Today, fear has come back to me again and I don’t know how to deal with it. Because again after many years – having already passed the age of virility, the age of volatility – a feeling of joy has returned. Joy that I am alive. I am well. I’ve achieved a certain measure of professional success and I have a young loving wife.
You, Maria, know best that what I’m saying here is true. Being together does us very well and if it weren’t for the fear that this will naturally have to end soon – if it weren’t for the fear of old age – I would be totally happy.

Every morning I devote half an hour to hatha yoga exercises and I chase away all the contortions and painful numbness loaded into me during the night.

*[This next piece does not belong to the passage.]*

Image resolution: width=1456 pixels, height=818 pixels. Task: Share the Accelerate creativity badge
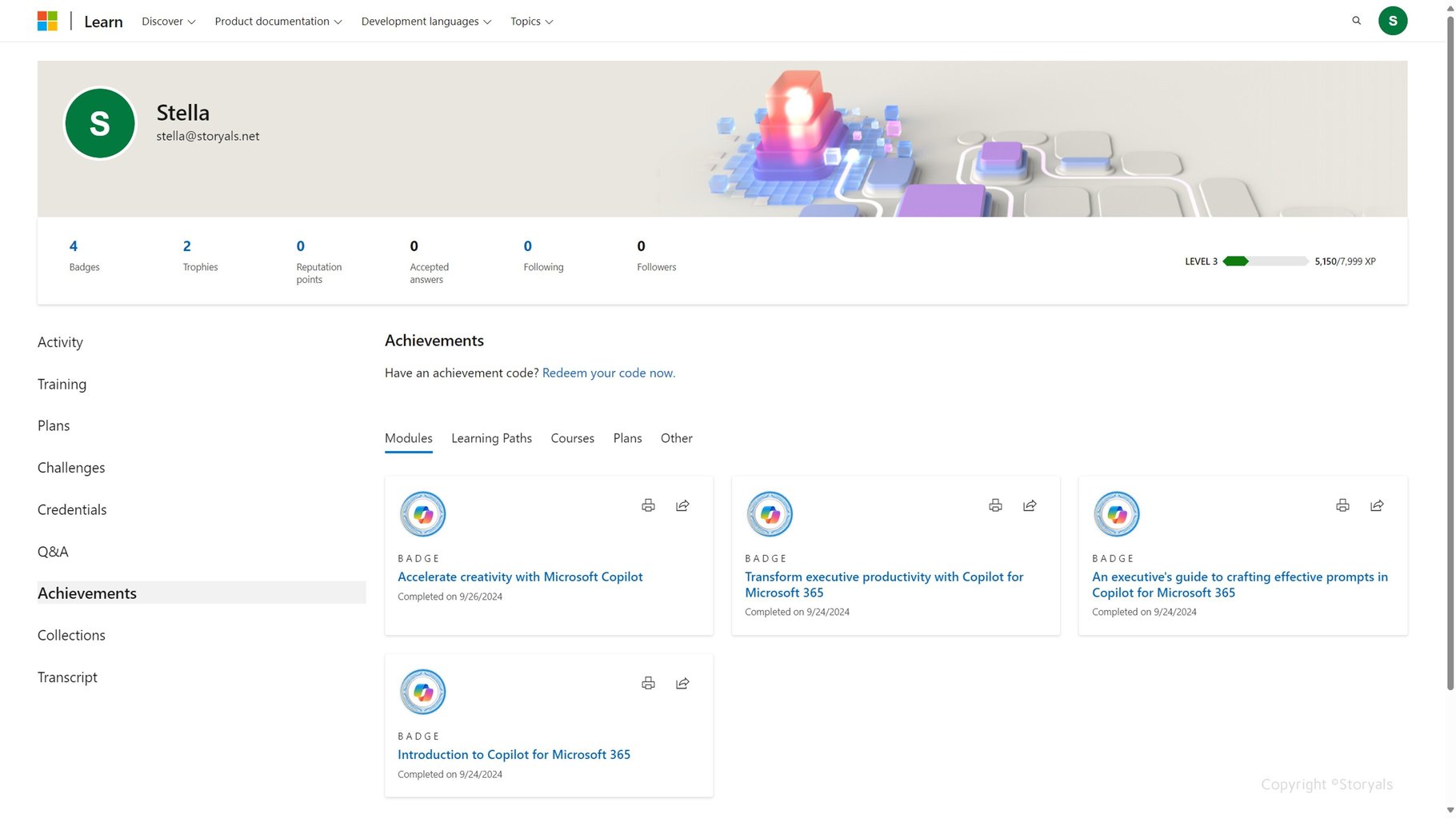(682, 505)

By 11, I’m ready for battle. I eat breakfast and apply myself to painting or, regretfully, to the thousand other occupations which make up life. Phone calls, letters, bills. You, Maria, don’t see this, because with your cheerful, rosy and smooth face you run off to work in the West End and until 4pm you embroider and sew, decorating exceptionally expensive dresses which only Arabic millionaires can allow themselves.
My day begins with a struggle against old age. All morning I have determined lips and a furrowed brow. Subconsciously I keep waiting for your return home, because with you my smile reappears. You breathlessly come running back to the studio to greet me and ask what’s been happening. Then we have our tea together. If the weather’s up to it, then we eat in the garden. Our little garden’s like a green salon with walls full of roses. It’s precisely the size of a large room, or thereabouts. It’s closed off from the street by a high wall and a wooden gate which shields us from strangers’ glances. It’s good to sit with you on our foldable chairs, to look into those eyes which reflect the weather.
But soon enough, fear presses my heart. What will be? How much longer?
Two, three, five, what, ten years, all of which will pass by like a shot, and then the end.
One doesn’t have to think about that, one ought to take pleasure in what is while it lasts. That’s what know-it-alls say. Or something like that anyway. That you don’t have to sour your own happiness.
Your lips are moving. You’re saying some wise banalities, because you are normal, because you are healthy, because you are young and you cannot even imagine old age. I gaze upon your grey eyes and smooth face.
Everything you can tell me, I myself know well, I knew long ago, I don’t need to listen to your words. I’m 40 years older than you – 40 years wiser, 40 years stupider.
I feel scared. Is this what old age is?
And what is it you’re talking about? That underneath the large laurel bush that hides us from the neighbours, you found the small speckled fragments of a bird’s egg. What happened to the chick?
Back when I was 20 years old in the middle of the Baltic, my life depended on which direction I swam in. Death was not inevitable then.
Today, it’s completely inconsequential which direction I choose. If I weren’t so happy, perhaps I could resign myself to this fact more easily.
As the old Arabic saying goes, only the rich man fears the thief.